Aluno: Diego Vrague Noble
Orientador: Prof. Dr. Luis da Cunha Lamb
Coorientação: Ricardo Matsumura Araújo

Título: The Impact of Social Context in Social Problem-Solving
Linha de Pesquisa: Inteligência Artificial

Data: 05/02/2013
Hora: 14h
Local: Prédio 43413(67) – Sala Auditório Inferior

Banca Examinadora:
Prof. Dr. Paulo Roberto Ferreira Júnior (UFPel)
Profa. Dra. Carla Maria Dal Sasso Freitas (UFRGS)
Profa. Dra. Renata de Matos Galante (UFRGS)

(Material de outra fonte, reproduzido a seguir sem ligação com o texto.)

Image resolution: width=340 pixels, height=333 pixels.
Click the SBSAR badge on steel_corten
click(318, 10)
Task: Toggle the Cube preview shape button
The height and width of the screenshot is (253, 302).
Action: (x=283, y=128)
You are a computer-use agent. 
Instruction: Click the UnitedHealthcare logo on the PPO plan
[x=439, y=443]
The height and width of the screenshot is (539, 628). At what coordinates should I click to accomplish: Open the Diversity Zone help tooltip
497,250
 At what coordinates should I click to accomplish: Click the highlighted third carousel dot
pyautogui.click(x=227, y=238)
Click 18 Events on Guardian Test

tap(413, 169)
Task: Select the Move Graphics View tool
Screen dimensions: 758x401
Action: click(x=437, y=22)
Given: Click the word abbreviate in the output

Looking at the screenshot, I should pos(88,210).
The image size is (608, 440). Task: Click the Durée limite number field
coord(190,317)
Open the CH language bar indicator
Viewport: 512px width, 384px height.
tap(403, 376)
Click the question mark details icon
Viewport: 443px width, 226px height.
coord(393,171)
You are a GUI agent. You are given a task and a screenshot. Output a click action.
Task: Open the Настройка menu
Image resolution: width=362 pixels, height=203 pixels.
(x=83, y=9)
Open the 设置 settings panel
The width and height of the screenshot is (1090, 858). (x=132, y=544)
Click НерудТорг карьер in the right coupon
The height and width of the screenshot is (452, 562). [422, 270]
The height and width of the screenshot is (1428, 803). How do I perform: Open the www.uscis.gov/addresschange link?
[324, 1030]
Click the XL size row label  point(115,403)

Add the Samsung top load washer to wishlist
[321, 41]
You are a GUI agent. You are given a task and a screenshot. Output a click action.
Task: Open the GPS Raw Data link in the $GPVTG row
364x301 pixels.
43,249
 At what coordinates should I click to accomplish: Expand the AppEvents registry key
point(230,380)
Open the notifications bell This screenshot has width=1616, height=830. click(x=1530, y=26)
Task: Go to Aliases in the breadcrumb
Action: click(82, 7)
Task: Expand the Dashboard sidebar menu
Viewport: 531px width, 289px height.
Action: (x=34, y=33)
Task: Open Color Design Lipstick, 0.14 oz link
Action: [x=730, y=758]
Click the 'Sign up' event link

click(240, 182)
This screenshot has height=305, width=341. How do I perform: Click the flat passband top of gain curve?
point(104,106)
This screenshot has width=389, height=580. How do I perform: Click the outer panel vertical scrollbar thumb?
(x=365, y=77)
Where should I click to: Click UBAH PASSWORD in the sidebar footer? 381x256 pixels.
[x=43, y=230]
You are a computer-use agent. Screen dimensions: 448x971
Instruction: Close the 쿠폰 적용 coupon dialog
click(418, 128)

Presidente da Banca: Prof. Dr. Luis da Cunha Lamb

Resumo:

Our inability to perceive and understand all the factors that account for real-world phenomena forces us to rely on clues when reasoning and making decisions about the world. Clues can be internal such as our psychological state and our motivations; or external, such as the resources available, the physical environment, the social environment, etc. The social environment, or social context, encompasses the set of relationships and cultural settings by which we interact and function in a society. Much of our thinking is influenced by the social environment and we constantly change the way we solve problems in response to our social environment. Nevertheless, this human trait has not been captured by current computational models of human social problem-solving, for these models have lacked the heterogeneity and self-adaptive behavior observed in humans. In this work, we address this issue by investigating the impact of social context in social problem solving by means of extensive numerical simulations using a modified social model. We show evidences that social context plays a key role in how the system behaves and performs. More precisely, we show that the centrality of an agent in the network is an unreliable predictor the agent’s contribution when this agent can change its problem-solving strategy according to social context. Another finding is that social context information can be used to improve the convergence speed of the group to good solutions and that diversity in search strategies does not necessarily translates into diversity in solutions. We also determine that even if nodes perceive social context in same way, the way they react to it may lead to different outcomes along the search process. Together, these results contribute to the understanding that social context does indeed impact in social problem-solving. We conclude discussing the overall impact of this work and pointing future directions.

Palavras-Chave: Computer Science; Artificial Intelligence; Social Computing.